Rosyjski minister spraw zagranicznych Siergiej Ławrow przybył do Waszyngtonu na rozmowy z amerykańskim sekretarzem stanu Rexem Tillersonem. Według Białego Domu szefa rosyjskiej dyplomacji przyjmie także prezydent Donald Trump.
Siergiej Ławrow po raz ostatni odwiedził Waszyngton w 2013 roku. Później nie był zapraszany przez rząd USA z powodu rosyjskiej inwazji na Ukrainie i aneksji Krymu co doprowadziło do znacznego pogorszenia stosunków Waszyngtonu z Moskwą. Amerykański Departament Stanu poinformował, że Rex Tillerson będzie rozmawiać Siergiejem Ławrowem miedzy innymi o Syrii i Ukrainie.

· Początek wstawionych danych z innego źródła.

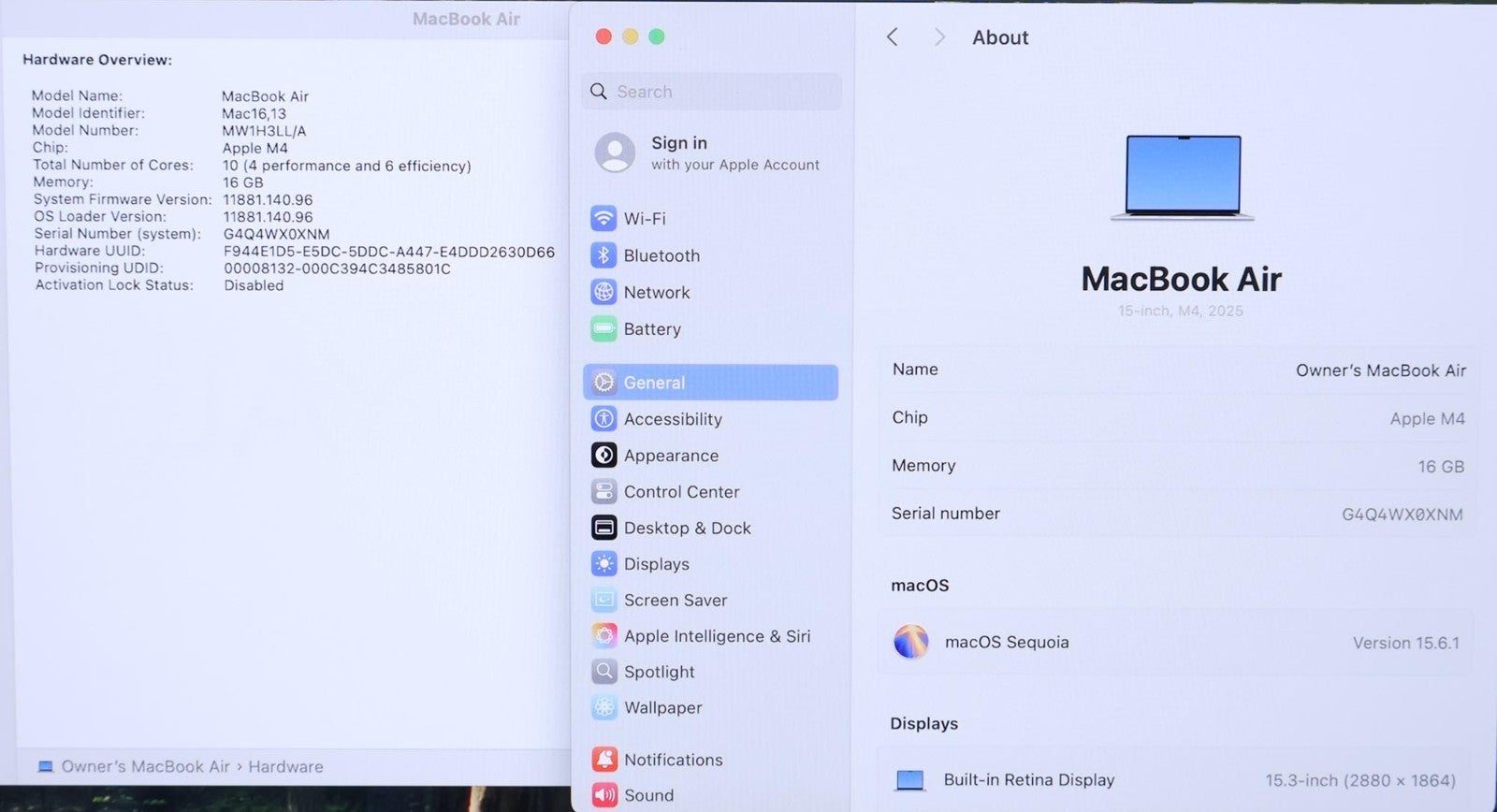The width and height of the screenshot is (1497, 812).
Task: Open Bluetooth settings icon
Action: (603, 255)
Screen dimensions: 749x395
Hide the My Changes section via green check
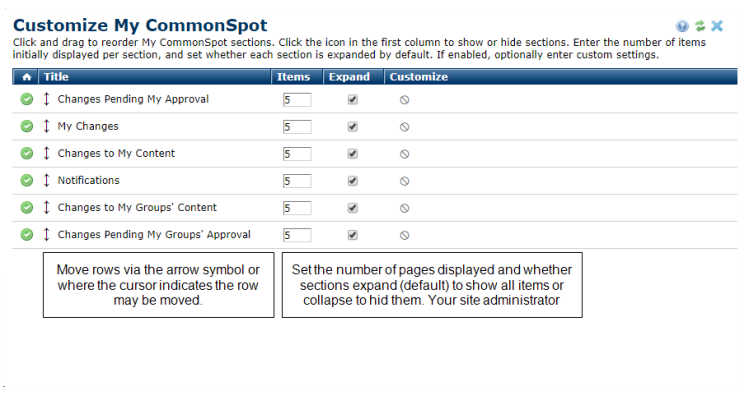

Pierwotnie planowano tylko spotkanie szefów dyplomacji USA i Rosji. Jednak późnym wieczorem przedstawiciele Białego Domu poinformowali, że Donald Trump również przyjmie Siergieja Ławrowa. Do nieoczekiwanego spotkania prezydenta USA z szefem rosyjskiej dyplomacji dojdzie dzień po zdymisjonowaniu przez niego szefa Federalnego Biura Śledczego Jamesa Comeya. To właśnie on nadzorował śledztwo w sprawie potencjalnych powiązań lub koordynacji działań sztabu wyborczego Donalda Trumpa z Rosją. Decyzja amerykańskiego prezydenta wywołała polityczną burzę w USA. Według komentatorów spotkanie z Siergiejem Ławrowem może być okazją do zaprezentowania twardego stanowiska wobec Rosji.